Dissertations and Theses

Date of Award


Document Type




First Advisor

Yingli Tian


Computer vision, Deep learning, Medical image analysis, Artificial intelligence, Computer-aided diagnosis


Medical imaging has been applied widely in many clinical diagnoses to detect and differentiate abnormalities by revealing the internal structure of the human body at normal anatomical and physiological levels. Manual analyzing medical images demands attention and is time-consuming, requiring well-trained expertise. The speed, fatigue, and experience may limit the diagnostic performance, leading to delays and even false diagnoses that significantly impact patient treatment. Therefore, accurate systematic systems based on medical image analysis are crucial for timely clinical diagnosis.

This dissertation focuses on advancing automatic computer-aided diagnosis systems to detect cancer, assisting radiologists with early intervention to improve survival rates. Many researchers have employed Artificial intelligence (AI) in automatic diagnosis systems for cancer detection and assessment. However, existing work is still limited to safer medical imaging modalities, accurate automated cancer diagnosis, efficient image annotation acquisition, and robustness in different domains.

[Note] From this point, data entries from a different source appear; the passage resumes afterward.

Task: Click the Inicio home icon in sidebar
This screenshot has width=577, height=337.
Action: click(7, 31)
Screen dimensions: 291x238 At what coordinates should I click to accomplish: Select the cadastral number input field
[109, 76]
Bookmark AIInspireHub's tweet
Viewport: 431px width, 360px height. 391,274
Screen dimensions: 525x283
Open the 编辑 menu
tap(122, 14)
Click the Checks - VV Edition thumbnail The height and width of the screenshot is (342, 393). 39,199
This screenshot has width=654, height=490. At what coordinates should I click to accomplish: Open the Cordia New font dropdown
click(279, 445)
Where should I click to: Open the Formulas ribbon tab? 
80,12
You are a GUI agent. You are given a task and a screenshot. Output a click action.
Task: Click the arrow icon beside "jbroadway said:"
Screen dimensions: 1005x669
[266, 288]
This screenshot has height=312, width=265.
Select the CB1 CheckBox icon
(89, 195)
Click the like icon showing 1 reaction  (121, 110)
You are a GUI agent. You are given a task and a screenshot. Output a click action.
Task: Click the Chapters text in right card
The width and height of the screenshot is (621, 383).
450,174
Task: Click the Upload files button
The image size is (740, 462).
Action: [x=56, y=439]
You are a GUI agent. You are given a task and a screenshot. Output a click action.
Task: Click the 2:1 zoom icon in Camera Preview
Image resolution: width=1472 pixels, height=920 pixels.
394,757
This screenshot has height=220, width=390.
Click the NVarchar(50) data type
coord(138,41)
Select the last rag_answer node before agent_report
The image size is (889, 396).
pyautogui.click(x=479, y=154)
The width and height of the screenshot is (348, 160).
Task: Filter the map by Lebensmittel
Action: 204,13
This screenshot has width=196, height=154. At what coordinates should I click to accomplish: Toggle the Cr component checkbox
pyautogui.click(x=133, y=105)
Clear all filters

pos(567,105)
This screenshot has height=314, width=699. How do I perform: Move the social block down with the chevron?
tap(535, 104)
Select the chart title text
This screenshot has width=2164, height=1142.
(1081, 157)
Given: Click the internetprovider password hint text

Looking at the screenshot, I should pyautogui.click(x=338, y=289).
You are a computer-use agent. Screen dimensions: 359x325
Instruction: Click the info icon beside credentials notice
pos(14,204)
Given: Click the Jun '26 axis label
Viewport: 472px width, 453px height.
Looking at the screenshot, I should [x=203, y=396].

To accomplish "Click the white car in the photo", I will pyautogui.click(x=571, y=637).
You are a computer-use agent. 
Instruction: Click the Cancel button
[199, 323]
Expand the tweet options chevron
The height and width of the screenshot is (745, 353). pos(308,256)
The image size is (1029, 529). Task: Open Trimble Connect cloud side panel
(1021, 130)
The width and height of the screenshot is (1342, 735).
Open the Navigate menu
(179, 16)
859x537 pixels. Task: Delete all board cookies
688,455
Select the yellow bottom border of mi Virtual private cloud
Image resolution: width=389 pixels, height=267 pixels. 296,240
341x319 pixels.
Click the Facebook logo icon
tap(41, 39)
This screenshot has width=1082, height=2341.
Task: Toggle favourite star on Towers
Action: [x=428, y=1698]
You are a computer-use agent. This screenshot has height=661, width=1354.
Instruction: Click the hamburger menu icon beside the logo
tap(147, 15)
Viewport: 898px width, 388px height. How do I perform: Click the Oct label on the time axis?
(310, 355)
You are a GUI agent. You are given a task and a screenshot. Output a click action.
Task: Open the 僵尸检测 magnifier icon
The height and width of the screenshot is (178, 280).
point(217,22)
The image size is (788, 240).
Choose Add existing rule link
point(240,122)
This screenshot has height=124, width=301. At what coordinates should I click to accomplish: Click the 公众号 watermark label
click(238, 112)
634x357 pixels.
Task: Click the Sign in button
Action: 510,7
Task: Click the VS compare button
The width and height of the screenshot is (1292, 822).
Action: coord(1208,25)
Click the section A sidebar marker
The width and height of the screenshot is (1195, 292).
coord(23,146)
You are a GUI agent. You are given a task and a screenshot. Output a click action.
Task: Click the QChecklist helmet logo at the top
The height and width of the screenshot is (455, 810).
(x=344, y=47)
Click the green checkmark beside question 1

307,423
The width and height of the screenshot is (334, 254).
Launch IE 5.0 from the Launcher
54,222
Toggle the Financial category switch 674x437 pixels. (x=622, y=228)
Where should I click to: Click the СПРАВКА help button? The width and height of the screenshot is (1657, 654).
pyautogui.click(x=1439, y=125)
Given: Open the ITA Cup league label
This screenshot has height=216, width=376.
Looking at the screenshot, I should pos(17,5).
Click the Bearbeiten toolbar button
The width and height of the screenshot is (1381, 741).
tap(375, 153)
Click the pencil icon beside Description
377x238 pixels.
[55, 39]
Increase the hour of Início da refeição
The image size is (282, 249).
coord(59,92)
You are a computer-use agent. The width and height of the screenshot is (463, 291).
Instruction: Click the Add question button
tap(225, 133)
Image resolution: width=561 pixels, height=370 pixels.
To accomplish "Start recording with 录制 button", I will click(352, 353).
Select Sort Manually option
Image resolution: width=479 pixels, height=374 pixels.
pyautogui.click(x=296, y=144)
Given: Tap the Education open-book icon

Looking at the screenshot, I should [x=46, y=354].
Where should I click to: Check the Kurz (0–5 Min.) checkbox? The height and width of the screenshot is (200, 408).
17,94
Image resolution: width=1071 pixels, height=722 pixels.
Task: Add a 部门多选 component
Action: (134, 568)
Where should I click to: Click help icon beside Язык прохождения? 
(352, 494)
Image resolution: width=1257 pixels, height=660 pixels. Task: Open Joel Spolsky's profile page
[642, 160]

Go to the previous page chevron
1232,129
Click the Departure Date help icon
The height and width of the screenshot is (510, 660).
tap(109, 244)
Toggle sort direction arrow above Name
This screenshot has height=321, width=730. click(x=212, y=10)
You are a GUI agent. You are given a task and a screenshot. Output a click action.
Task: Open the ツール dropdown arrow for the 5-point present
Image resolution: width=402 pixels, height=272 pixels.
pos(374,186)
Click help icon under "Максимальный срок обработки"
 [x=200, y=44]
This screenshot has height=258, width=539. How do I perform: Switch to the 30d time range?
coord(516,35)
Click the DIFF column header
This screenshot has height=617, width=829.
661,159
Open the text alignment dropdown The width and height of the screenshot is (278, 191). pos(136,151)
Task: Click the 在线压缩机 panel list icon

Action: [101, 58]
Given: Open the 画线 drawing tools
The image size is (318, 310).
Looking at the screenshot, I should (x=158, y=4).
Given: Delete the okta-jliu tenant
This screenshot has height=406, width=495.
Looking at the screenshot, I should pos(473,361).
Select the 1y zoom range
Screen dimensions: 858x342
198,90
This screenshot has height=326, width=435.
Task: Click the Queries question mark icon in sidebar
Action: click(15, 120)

This dissertation aims to address the remaining concerns within the following four aspects: (1) Contrast-enhanced medical images for computer-aided diagnosis. It can effectively highlight the internal structure of blood vessels and organs, help abnormal detection, and is a better image representation. (2) Effective medical image annotation acquisition. It significantly saves the expensive annotation costs, accelerates the training process, and prevents AI model overfitting with limited training images. (3) Automatic cancer diagnosis system with high sensitivity and specificity. It is required to accurately detect, segment, and classify abnormality on medical images and can be adapted to multiple manufacturers of medical images. (4) Identifying out-of-distribution data by uncertainty estimation. It prevents the AI-driven diagnostic model from generating over-confident predictions due to image distribution shifts. This dissertation reviews the previous research for these tasks and remaining issues, as well as proposes AI-driven solutions to tackle these issues and presents the results.